### Directions:
Please return every line of the listing below that contains the string "This", copying each line in full.

------ Excerpted data

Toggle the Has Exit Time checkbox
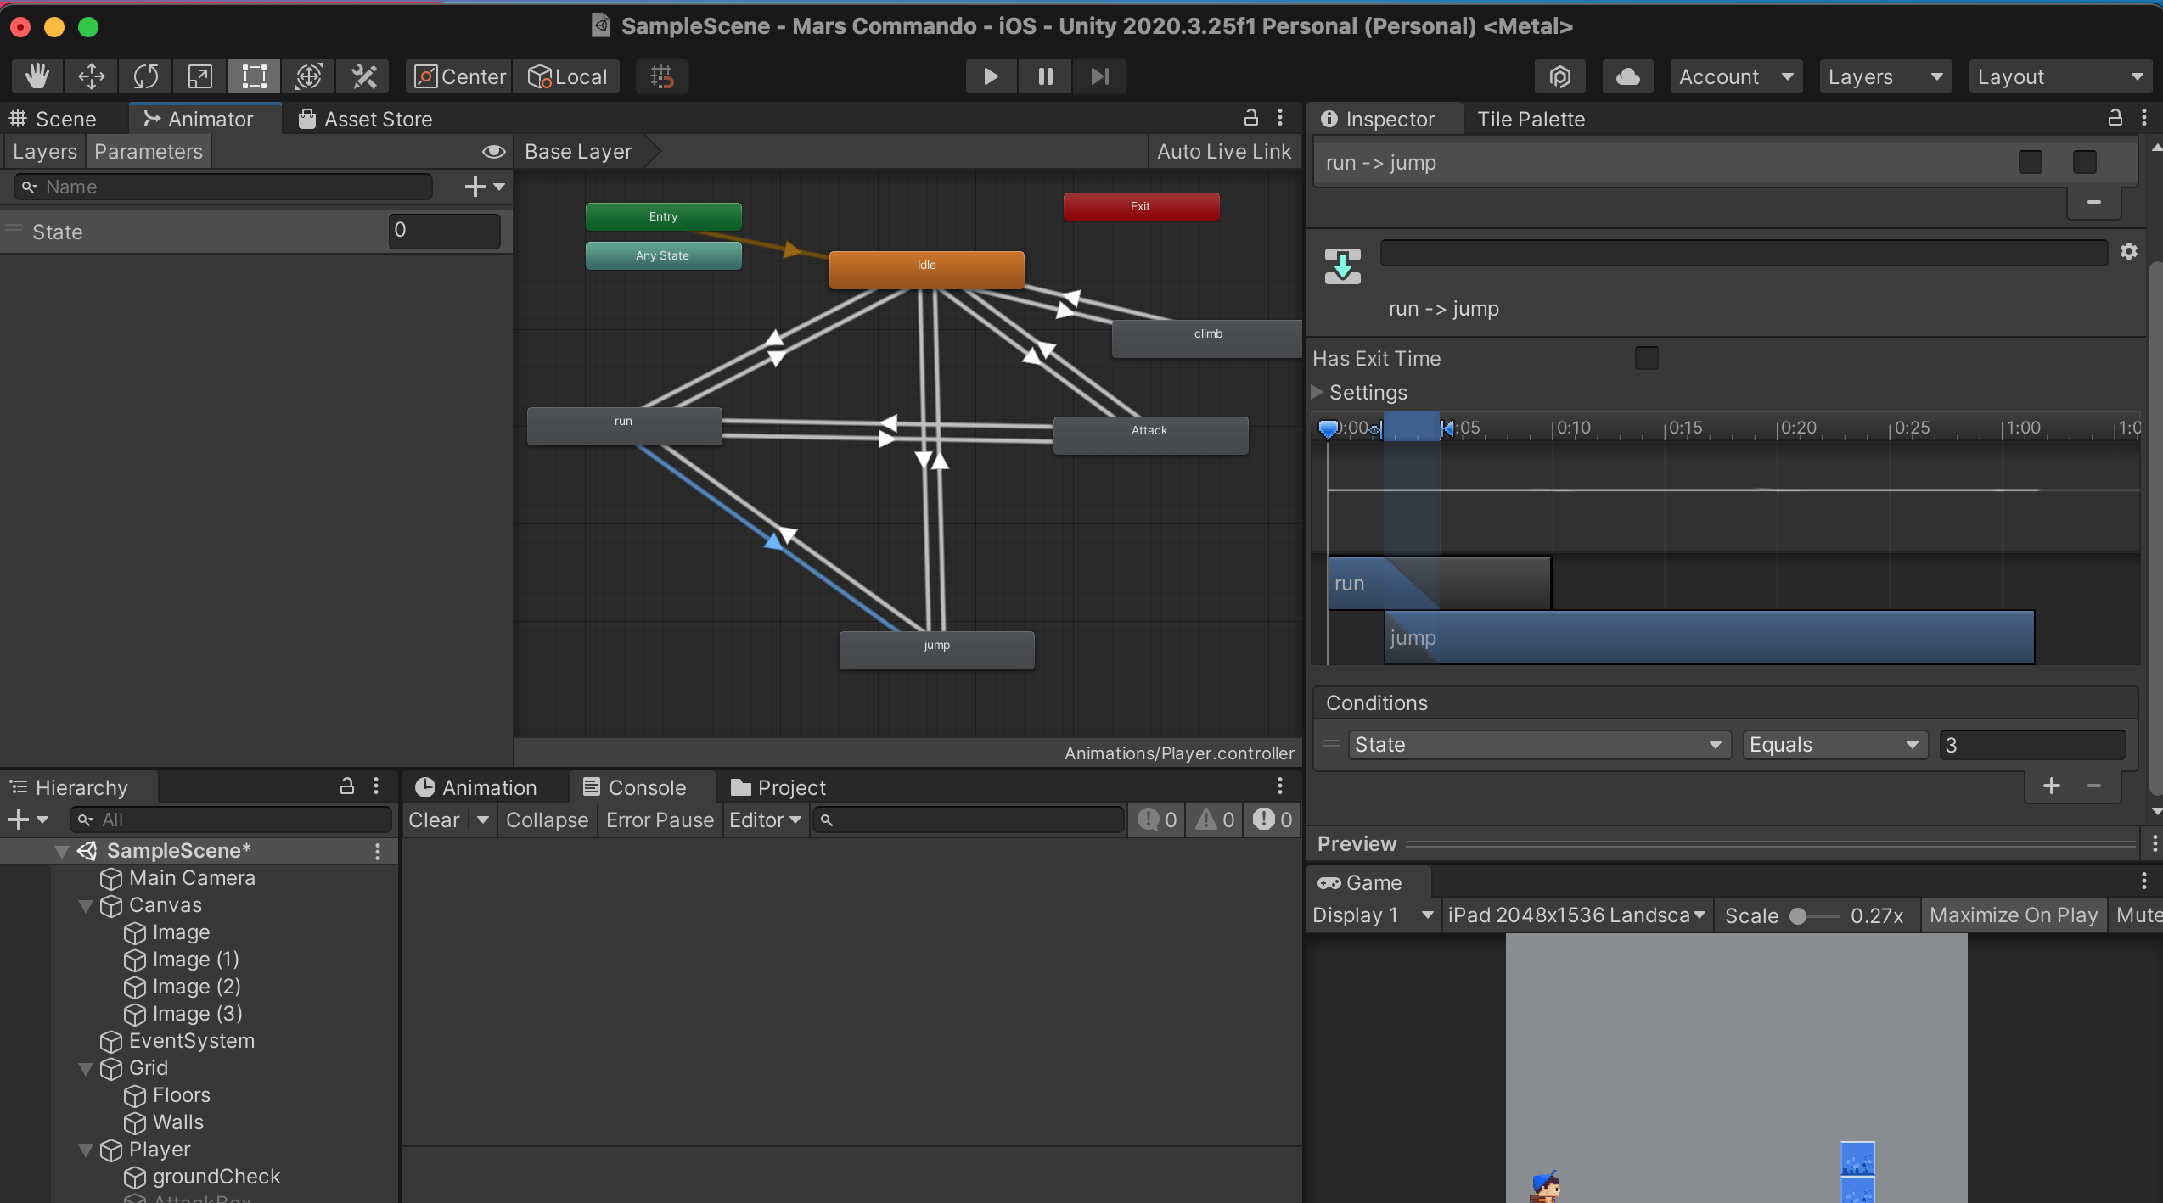pyautogui.click(x=1647, y=358)
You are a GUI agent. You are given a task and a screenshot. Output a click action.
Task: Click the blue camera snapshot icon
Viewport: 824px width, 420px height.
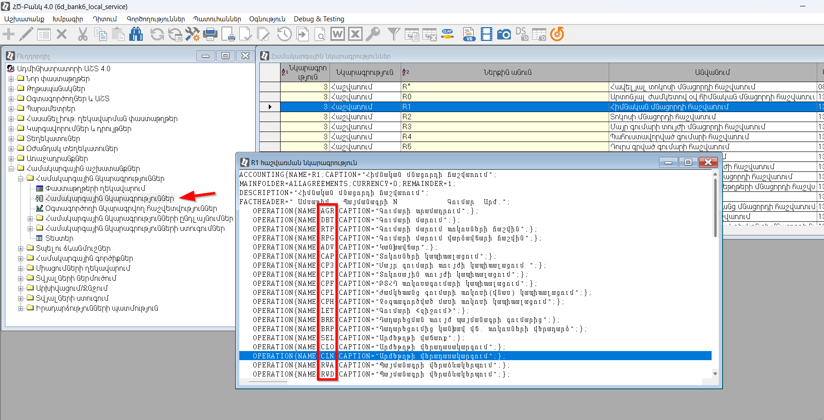(x=504, y=34)
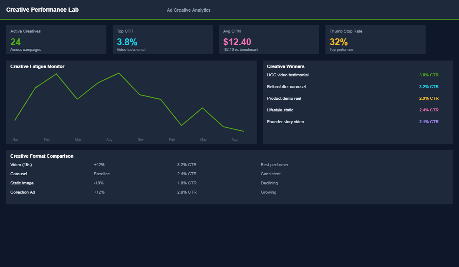The image size is (459, 267).
Task: Click the Static Image Declining label
Action: pos(269,183)
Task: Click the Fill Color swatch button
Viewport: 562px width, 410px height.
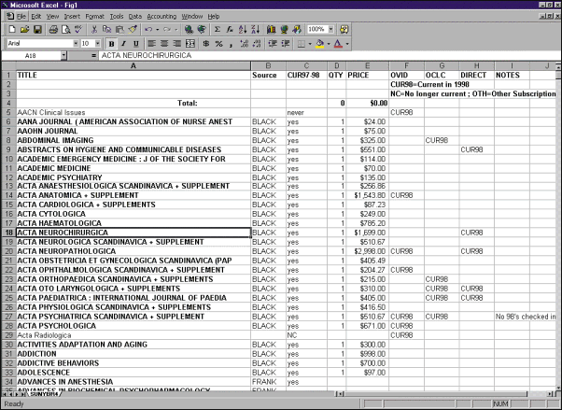Action: point(318,44)

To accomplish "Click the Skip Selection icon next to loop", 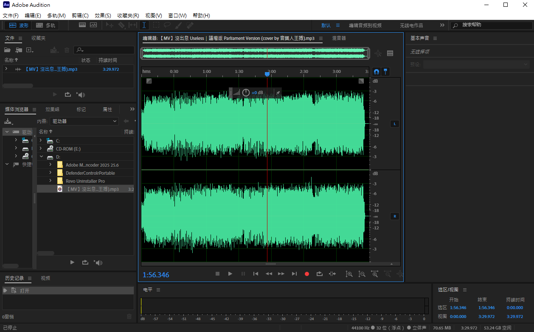I will coord(332,274).
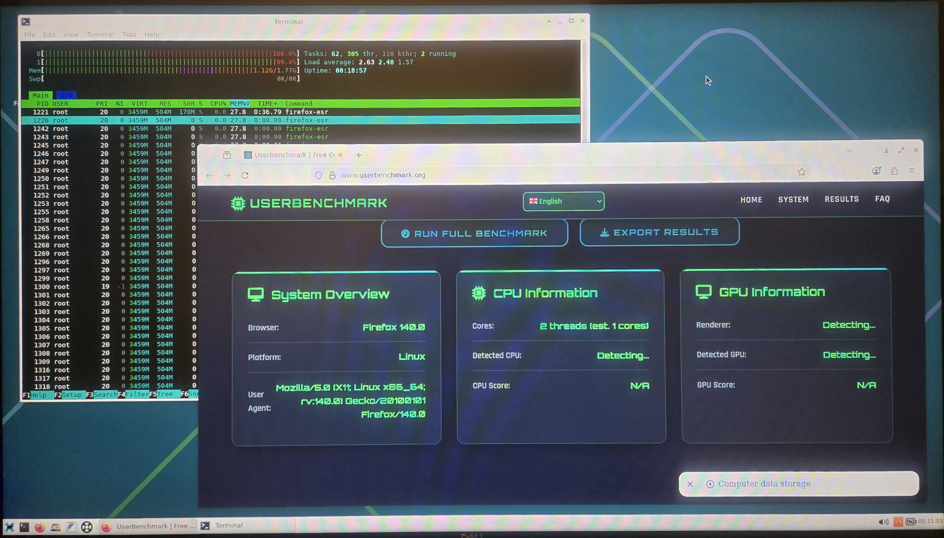Image resolution: width=944 pixels, height=538 pixels.
Task: Launch Firefox from the taskbar launcher
Action: click(40, 527)
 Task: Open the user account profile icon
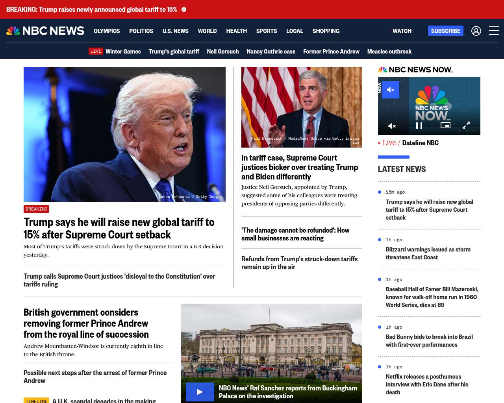coord(476,31)
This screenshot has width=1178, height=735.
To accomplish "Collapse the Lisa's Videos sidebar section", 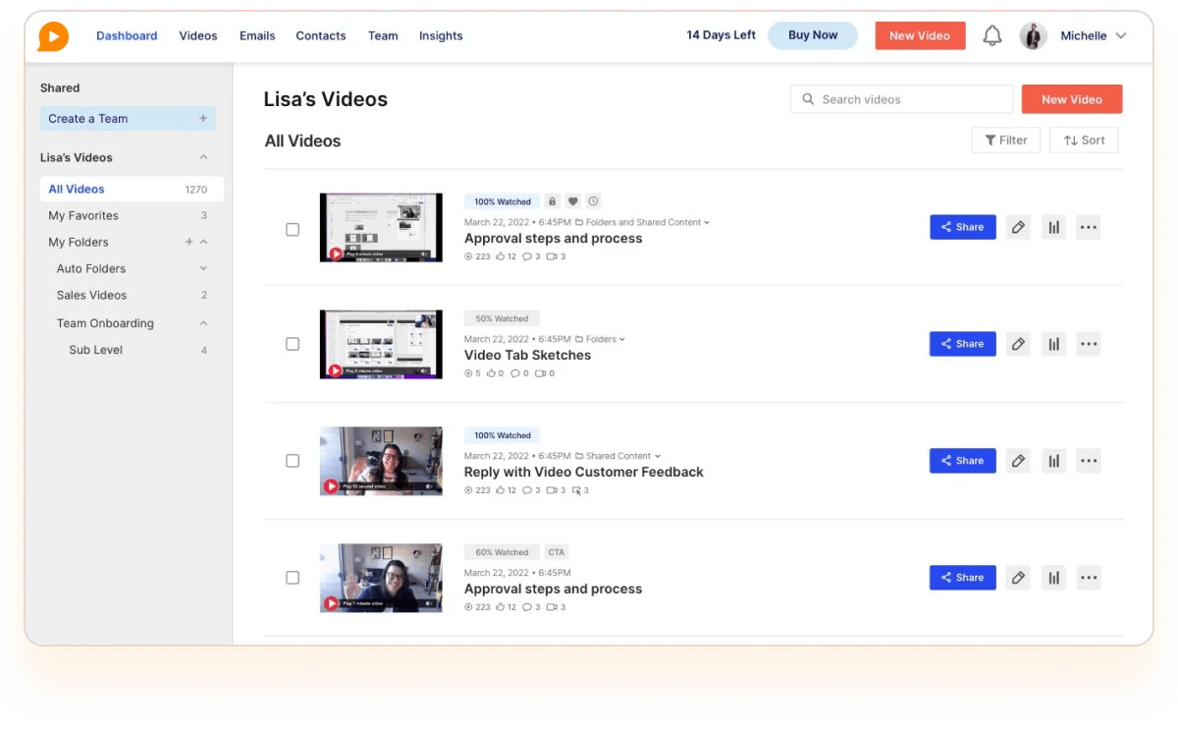I will (203, 156).
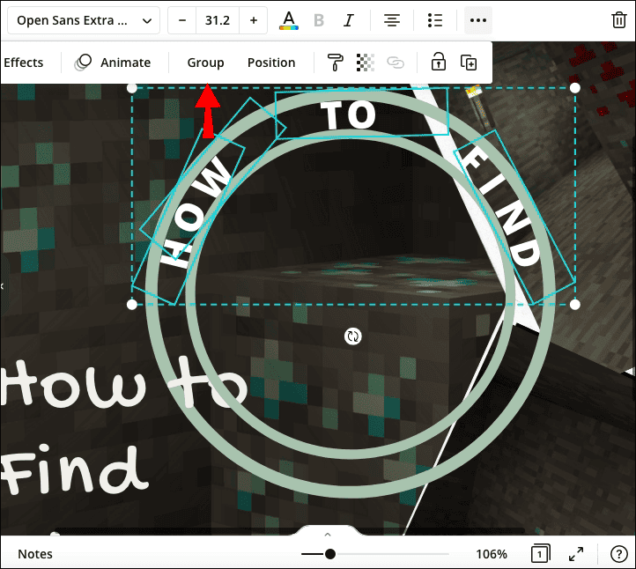Screen dimensions: 636x569
Task: Toggle the lock icon
Action: 438,63
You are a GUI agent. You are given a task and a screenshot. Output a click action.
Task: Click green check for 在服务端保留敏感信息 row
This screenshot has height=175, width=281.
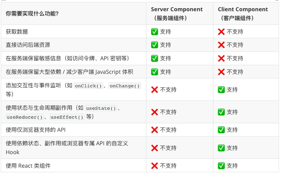pos(155,58)
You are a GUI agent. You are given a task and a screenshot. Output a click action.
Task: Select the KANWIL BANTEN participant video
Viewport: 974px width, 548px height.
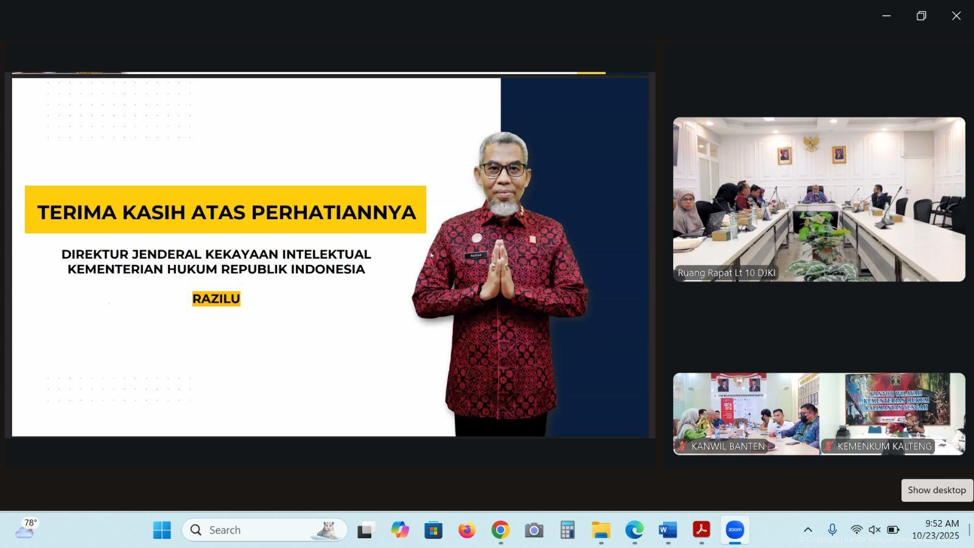tap(746, 414)
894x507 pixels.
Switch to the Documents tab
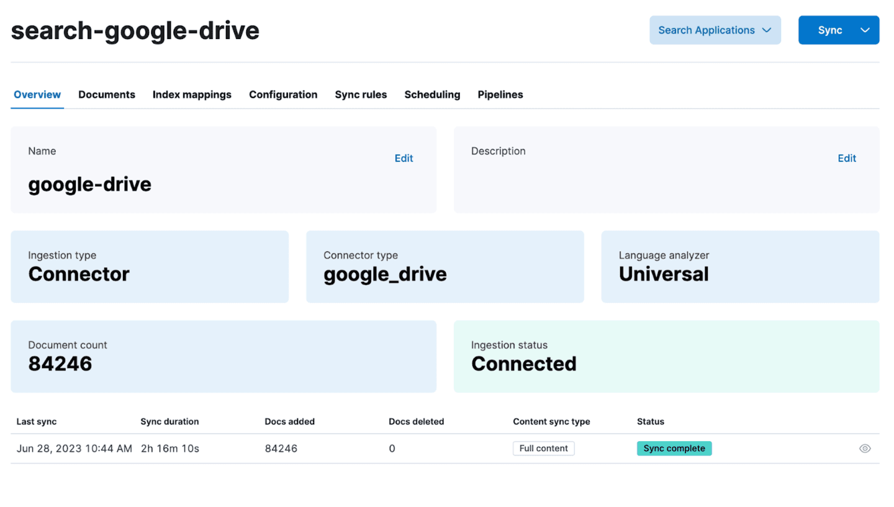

------------

### Exercise answer:
This screenshot has width=1178, height=735.
This screenshot has height=175, width=281.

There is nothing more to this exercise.